Back to the Future
US Marines Test Autonomous Helicopter
By Dan Sweet
On a cold, brisk December day, the sound of a Bell UH-1H Huey helicopter filled the sky over Marine Corps Base Quantico in Virginia. While the sound of the venerable 70s-era helicopter is routine around a military installation, the flight itself was a glimpse into the future of rotary-wing aircraft.
Taking part in a demonstration before the media and US Department of Defense officials, the autonomous helicopter flew three “missions” without any direction from the pilot, who was aboard only as a safety measure. While the military currently envisions using the autonomously operated aircraft for logistics-related missions in combat theaters, it is likely that commercial applications will follow.
The Future of Helicopters
Aurora Flight Sciences, working with the US Marine Corps and the Office of Naval Research (ONR), touted the demonstration flight as an example of its new Autonomous Aerial Cargo/Utility System (AACUS), which the company asserts will make any helicopter completely autonomous. The Manassas, Virginia–based company has been a leader in engineering products for the rapidly developing unmanned aircraft systems market.

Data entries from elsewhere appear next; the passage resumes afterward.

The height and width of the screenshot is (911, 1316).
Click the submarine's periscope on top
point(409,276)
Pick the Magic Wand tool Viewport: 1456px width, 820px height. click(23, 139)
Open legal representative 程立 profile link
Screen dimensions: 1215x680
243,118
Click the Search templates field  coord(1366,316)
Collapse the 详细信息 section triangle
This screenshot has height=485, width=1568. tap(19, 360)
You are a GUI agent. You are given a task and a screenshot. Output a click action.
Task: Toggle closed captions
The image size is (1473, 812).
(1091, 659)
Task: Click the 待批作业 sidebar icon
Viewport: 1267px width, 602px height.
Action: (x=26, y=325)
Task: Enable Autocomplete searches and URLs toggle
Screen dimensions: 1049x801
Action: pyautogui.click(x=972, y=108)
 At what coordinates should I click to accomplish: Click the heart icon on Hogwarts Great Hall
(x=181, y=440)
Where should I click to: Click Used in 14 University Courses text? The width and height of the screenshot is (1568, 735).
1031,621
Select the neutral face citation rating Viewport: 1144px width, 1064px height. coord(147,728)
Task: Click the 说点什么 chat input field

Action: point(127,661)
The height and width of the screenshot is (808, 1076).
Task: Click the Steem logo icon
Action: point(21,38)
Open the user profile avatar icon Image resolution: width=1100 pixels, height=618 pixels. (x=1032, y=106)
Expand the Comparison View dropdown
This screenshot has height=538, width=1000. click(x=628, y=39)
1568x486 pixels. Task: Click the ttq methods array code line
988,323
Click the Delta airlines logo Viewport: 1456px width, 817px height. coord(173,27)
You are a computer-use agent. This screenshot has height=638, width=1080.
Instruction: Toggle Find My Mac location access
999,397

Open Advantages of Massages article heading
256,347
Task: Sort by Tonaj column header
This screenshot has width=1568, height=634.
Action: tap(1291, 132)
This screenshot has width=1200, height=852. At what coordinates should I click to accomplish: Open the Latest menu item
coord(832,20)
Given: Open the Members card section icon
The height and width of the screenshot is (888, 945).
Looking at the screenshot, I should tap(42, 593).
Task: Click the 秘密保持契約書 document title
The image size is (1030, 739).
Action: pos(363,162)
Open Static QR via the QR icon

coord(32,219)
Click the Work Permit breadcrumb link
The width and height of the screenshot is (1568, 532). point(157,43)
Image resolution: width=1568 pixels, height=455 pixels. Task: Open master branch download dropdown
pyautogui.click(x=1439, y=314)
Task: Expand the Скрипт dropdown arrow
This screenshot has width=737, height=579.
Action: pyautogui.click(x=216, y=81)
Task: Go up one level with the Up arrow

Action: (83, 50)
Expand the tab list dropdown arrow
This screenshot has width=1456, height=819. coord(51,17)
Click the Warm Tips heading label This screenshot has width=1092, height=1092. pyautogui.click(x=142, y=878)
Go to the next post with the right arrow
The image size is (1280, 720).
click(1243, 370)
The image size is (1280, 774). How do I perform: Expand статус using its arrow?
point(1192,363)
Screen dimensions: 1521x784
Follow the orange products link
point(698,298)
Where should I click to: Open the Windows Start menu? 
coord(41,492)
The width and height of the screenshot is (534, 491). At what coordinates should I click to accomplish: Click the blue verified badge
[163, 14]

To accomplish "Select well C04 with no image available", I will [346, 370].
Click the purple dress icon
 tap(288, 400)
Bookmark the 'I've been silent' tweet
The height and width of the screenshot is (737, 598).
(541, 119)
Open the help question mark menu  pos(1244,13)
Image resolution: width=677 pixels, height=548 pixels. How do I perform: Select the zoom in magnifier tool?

The Marine Corps and Aurora Flight Sciences initially envision the autonomous helicopters working to support troops in the battlefield requiring resupply, and the three demonstration flights were designed to test that scenario. This resupply structure would free manned aircraft to support combat missions or other flights where human decision-making elements remain necessary.
“This is more than just an unmanned helicopter,” said Dr. Walter Jones, ONR executive director, addressing the group gathered for the demonstration. “AACUS is an autonomy kit that can be placed on any rotary-wing platform and provide it with an autonomous capability. Imagine a Marine Corps unit deployed in a remote location, in rough terrain, needing ammunition, water, batteries, or even blood.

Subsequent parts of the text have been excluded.